Liebe Claudi, lieber Falderwald,
ich möchte bei dieser Gelegenheit meine Meinung zu dem Thema sagen, welche sich von dem Unterscheidet, was man meistens hört. Daber trotzdem:
Das Lyrisch Ich ist eine leere Begriffs-Maske, die beim Reden über Poesie wie ein Symbol benutzt wird. Da Poesie auf Metaphern und nicht auf Symbolen beruht, ist dieser Begriff überflüssig. Geradezu paradoxe Züge nimmt die Diskussion an, wenn behauptet wird, der Dichter schöpfe "alles aus sich selbst" und dann im Werk immer nur das "Lyrische Ich" zu finden ist, welches mit ihm selbst angeblich gar nichts zu tun hat.

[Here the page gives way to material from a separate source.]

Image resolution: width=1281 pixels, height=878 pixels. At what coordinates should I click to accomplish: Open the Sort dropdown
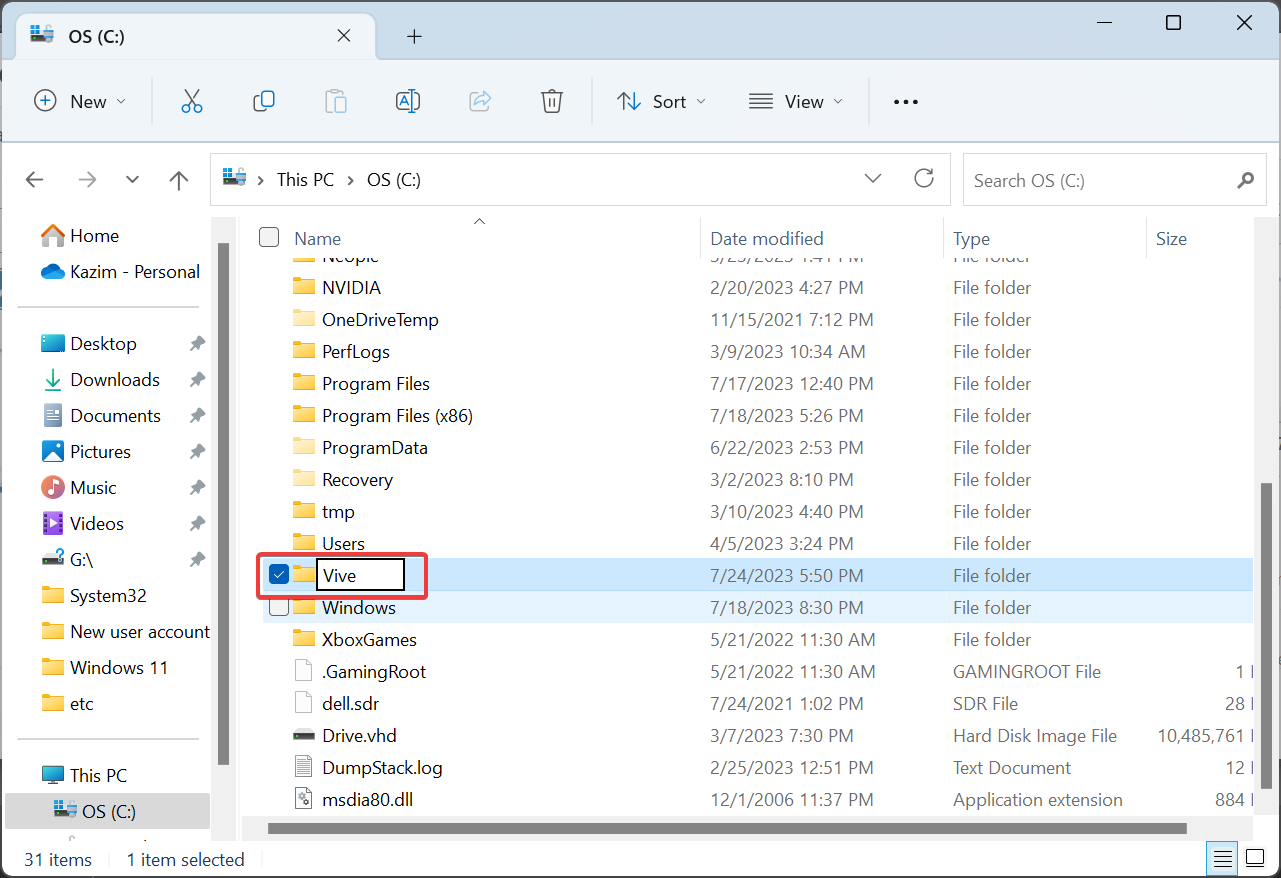(661, 101)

Warum spricht man in der Musik nicht "Musikalischen Ich"? Die durch die Komposition vermittelten und offenbarten Emotionen sind genauso direkt wie in der Poesie, aber ihre Inhalte sind abstrakt. In der Poesie sind die Inhalte durch die verwendeten Worte zwangsläufig konkret, Liebe, Hass, Mord, Aufopferung und Tod. Aber muss denn der Dichter nur deswegen ein Mörder sein, weil er über Mord schreibt. War Schiller ein Kindsmörder, weil er das Gedicht "Die Kindsmörderin" schrieb? War Goethe Faust oder Mephisto? Natürlich nicht. Natürlich doch! Denn der Inhalt ist in der Poesie Nebensache, die Form, die Emotionale Gestalt, ist fast alles, und diese Emotionen erzeugende Form entspring natürlich ganz allein dem Poeten, genau wie die musikalische Form der Komposition. Darin sehen wir sein Innerstes, darin zeigt er uns seine Seele. Deswegen ist es so wichtig, dass Dichter schöne Seelen haben, die sich anzusehen lohnt.
Ich überlasse das Gerede vom Lyrischen Ich denen, die gerne Symbole mit wirklichen Metaphern verwechseln, d.h. keine Ahnung von Poesie haben, denen, die Gerne über Inhalte sprechen, und Angst haben, dem Dichter zu nahe zu treten. Jeder wirkliche Dichter lacht darüber, wenn er mit den von ihm verwendeten Inhalten gleichgesetzt wird und fragt: Wo ist das Problem? Bezüglich der Form liegt die Sache hingegen anders, und das sollte man sehr vorsichtig und höflich, ja liebevoll mit den Dichtern umgehen.